Understanding SharePoint Archiving in CrashPlan for Microsoft 365

Overview

The SharePoint Archiving feature (also called Capacity Savings) allows administrators to optimize their Microsoft 365 storage by automatically archiving low-activity ("cold") SharePoint files.

Instead of permanently deleting old data, this feature converts eligible backed-up files into lightweight web links (URL stubs). This reclaims primary tenant storage space while ensuring the documents remain fully visible, searchable, and recoverable for your end users.

Prerequisites

To utilize SharePoint Archiving in your CrashPlan for Microsoft 365 environment, the following requirements must be met:

  • Licensing: This is a premium add-on feature. It must be explicitly enabled on your tenant's product license.
  • Authentication: A Microsoft 365 Administrator must grant explicit Consent for Capacity Savings within the CrashPlan console to authorize the storage optimization.
  • Backup Status: Only files that are already successfully backed up by CrashPlan are eligible for archiving.

Scope and exclusions

To protect the integrity, navigation, and rendering of your SharePoint sites, Capacity Savings applies only to user-created document content.

Supported content includes:

  • Files inside the default Documents library.
  • Files inside custom document libraries created by administrators.
  • Standard business files (e.g., PDF, DOCX, XLSX, JPEG, ZIP).

 Excluded content
Certain SharePoint content is intentionally excluded from archiving, even if the file type would otherwise be eligible. Excluded content includes Site Assets, Form Templates, Site logos, Cover images, SharePoint Pages, Lists, and Microsoft-managed system libraries. For example, a JPEG used as a site logo inside Site Assets will never be archived, while a JPEG stored in a standard Document library is eligible.

Policy-driven archival

Administrators do not need to manually select files for archiving. Instead, you define eligibility rules within your SharePoint Online Policy Configuration.

A file is only archived if it meets all of the enabled conditions:

  • Storage Consumption Threshold: The individual SharePoint site exceeds a specific percentage of the tenant's total pooled SharePoint storage quota. (Note: Because a single large site may consume the majority of a tenant's pooled storage, administrators can set this threshold very low, such as 1%, to ensure large sites are optimized).
  • Inactivity Duration: The document has not been modified for a set number of days.
  • File Size: The document exceeds a minimum size limit.

Execution modes

To ensure complete control over your organization's data, archiving jobs operate in two distinct modes:

  • Dry Run: A simulation mode. It evaluates your active policy against your current SharePoint data and generates a report estimating the number of eligible files and potential storage savings. No actual data is changed or stubbed during a Dry Run.
  • Live Run: The active execution mode. It processes the eligible files, removes the data objects from primary SharePoint storage, and replaces them with URL stubs. You can run this manually or set the job to run automatically every 12 hours.

End user experience

Accessing archived files

After a Live Run, archived files remain visible in the user's SharePoint document library in their original folder structure. However, the files are converted into URL shortcuts (e.g., report.pdf.url), and their footprint is reduced to a few bytes.

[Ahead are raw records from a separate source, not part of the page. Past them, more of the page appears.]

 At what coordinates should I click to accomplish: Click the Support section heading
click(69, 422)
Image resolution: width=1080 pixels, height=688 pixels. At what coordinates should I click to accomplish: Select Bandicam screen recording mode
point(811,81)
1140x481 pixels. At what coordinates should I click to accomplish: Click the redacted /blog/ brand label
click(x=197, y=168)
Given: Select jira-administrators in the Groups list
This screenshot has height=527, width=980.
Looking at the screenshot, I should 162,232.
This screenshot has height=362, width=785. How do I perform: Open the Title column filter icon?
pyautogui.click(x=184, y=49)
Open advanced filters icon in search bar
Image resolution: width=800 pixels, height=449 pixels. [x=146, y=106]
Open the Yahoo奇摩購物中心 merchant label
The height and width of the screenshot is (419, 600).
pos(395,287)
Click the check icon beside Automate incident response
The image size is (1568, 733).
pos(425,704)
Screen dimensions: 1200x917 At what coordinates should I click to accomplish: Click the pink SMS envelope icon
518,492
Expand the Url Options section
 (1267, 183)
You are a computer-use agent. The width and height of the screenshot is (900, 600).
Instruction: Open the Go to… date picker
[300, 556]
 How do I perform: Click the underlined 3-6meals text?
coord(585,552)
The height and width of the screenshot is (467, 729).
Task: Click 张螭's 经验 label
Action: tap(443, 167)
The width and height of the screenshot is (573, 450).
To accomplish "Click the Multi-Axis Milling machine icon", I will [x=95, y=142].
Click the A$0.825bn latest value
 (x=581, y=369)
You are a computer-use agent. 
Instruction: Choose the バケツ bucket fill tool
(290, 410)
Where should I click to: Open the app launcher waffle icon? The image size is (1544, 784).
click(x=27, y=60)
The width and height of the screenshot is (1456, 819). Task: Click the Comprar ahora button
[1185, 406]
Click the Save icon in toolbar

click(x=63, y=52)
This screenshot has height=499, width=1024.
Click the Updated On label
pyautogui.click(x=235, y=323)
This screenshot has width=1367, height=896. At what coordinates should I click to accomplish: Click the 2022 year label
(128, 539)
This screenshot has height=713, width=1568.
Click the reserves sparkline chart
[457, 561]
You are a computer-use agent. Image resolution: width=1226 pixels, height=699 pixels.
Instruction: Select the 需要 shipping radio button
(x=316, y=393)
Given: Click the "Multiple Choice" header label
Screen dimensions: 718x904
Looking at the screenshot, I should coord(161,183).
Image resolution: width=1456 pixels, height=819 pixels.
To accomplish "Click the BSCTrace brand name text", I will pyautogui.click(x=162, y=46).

When a user clicks the stubbed file, they are redirected to the CrashPlan console via Microsoft Single Sign-On (SSO) to view, download, or restore the file.

 Important note regarding SharePoint Previews
When a user clicks a stubbed item directly inside SharePoint, Microsoft may initially attempt to open it in its native previewer. Because the file is now a .URL stub, SharePoint will likely display a message stating, "Can't preview this file as it's not supported." To proceed to CrashPlan, simply close the preview window and click the item again. It will then redirect correctly.

Restoring files

Users can restore files directly from the CrashPlan console or via their My Backup Vault. By default, restoring an item removes the URL stub and places the original file back into its current location at its full original size.

Shared files

If a SharePoint file was shared with other internal users prior to archiving, those sharing permissions are strictly preserved on the stub. Shared users will also see the URL stub and can access the file via the CrashPlan console.

External Guest Access:

  • Microsoft Accounts: If a stub is shared with an external guest who uses a Microsoft account, CrashPlan will automatically verify their Microsoft identity and grant scoped access to view the stub flow.
  • Non-Microsoft Accounts: If shared with non-Microsoft external users, the stub cannot be resolved directly. The file must first be restored by the owner before it can be shared with non-Microsoft external users again.